Collected data entries:
_ _ _ _
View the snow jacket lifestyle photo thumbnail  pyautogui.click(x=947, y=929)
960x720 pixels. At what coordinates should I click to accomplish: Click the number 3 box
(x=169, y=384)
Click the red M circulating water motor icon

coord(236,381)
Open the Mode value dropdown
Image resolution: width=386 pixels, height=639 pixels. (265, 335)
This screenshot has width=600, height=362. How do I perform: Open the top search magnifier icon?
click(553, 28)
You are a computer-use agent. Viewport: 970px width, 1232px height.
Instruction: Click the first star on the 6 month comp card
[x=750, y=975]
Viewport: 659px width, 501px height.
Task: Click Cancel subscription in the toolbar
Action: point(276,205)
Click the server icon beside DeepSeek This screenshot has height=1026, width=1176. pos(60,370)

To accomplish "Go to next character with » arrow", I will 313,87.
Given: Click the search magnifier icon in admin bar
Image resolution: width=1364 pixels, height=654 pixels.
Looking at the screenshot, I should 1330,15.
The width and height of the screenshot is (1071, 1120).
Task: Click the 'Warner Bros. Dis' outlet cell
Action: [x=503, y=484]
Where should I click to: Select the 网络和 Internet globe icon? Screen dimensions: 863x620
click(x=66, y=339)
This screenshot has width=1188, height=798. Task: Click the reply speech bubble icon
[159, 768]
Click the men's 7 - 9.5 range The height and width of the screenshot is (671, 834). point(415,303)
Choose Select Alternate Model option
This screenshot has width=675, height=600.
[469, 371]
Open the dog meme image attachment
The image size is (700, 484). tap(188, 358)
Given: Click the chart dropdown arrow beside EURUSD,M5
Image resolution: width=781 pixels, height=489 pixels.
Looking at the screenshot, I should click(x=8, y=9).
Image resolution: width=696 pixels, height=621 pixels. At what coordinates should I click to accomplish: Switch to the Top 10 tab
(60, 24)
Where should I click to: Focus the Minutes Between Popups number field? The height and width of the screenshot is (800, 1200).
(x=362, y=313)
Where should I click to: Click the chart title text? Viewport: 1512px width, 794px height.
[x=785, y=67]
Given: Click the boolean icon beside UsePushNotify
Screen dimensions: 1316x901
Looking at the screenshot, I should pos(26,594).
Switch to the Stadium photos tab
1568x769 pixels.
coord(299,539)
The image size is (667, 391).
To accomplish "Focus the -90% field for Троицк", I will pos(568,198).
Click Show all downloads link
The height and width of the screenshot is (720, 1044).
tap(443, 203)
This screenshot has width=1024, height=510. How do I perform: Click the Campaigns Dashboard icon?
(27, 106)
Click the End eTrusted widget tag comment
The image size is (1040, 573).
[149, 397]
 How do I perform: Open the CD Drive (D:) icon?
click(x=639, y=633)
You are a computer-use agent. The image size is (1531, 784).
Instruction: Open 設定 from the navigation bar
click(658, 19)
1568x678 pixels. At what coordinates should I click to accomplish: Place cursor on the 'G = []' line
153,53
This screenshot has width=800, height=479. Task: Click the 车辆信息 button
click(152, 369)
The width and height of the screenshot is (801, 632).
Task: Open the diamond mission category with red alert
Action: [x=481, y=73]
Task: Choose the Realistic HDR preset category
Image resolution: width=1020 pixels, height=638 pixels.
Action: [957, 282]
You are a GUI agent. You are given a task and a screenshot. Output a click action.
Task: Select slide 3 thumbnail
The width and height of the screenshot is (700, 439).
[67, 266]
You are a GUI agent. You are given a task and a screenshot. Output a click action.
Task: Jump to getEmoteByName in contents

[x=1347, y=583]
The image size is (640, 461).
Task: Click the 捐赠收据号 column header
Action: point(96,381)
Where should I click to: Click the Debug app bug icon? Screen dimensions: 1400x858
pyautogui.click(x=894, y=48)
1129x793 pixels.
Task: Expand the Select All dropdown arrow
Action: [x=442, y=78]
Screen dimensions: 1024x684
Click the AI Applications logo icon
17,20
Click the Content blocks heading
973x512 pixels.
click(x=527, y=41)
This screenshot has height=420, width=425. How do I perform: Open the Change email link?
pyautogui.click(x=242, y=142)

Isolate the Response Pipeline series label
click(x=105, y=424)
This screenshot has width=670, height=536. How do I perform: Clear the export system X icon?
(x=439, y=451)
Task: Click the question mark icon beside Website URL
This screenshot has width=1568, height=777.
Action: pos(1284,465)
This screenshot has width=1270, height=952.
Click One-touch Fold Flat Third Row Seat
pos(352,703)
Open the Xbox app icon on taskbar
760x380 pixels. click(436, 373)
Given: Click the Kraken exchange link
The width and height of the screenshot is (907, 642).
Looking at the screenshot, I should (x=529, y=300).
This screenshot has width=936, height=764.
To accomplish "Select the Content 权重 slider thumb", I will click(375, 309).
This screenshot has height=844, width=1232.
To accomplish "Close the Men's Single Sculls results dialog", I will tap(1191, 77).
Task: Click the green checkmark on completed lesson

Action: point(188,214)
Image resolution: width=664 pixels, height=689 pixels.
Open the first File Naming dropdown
_ _ _ _
* Assignment *
Throughout the data above, report every line that contains the string "agent".

* Answer box *
You are a computer-use agent. Viewport: 970px width, 1232px height.
You are a computer-use agent. The image size is (1531, 784).
You are a GUI agent. You are given a task and a screenshot. Output a click action.
You are a GUI agent. You are given a task and a screenshot. Output a click action.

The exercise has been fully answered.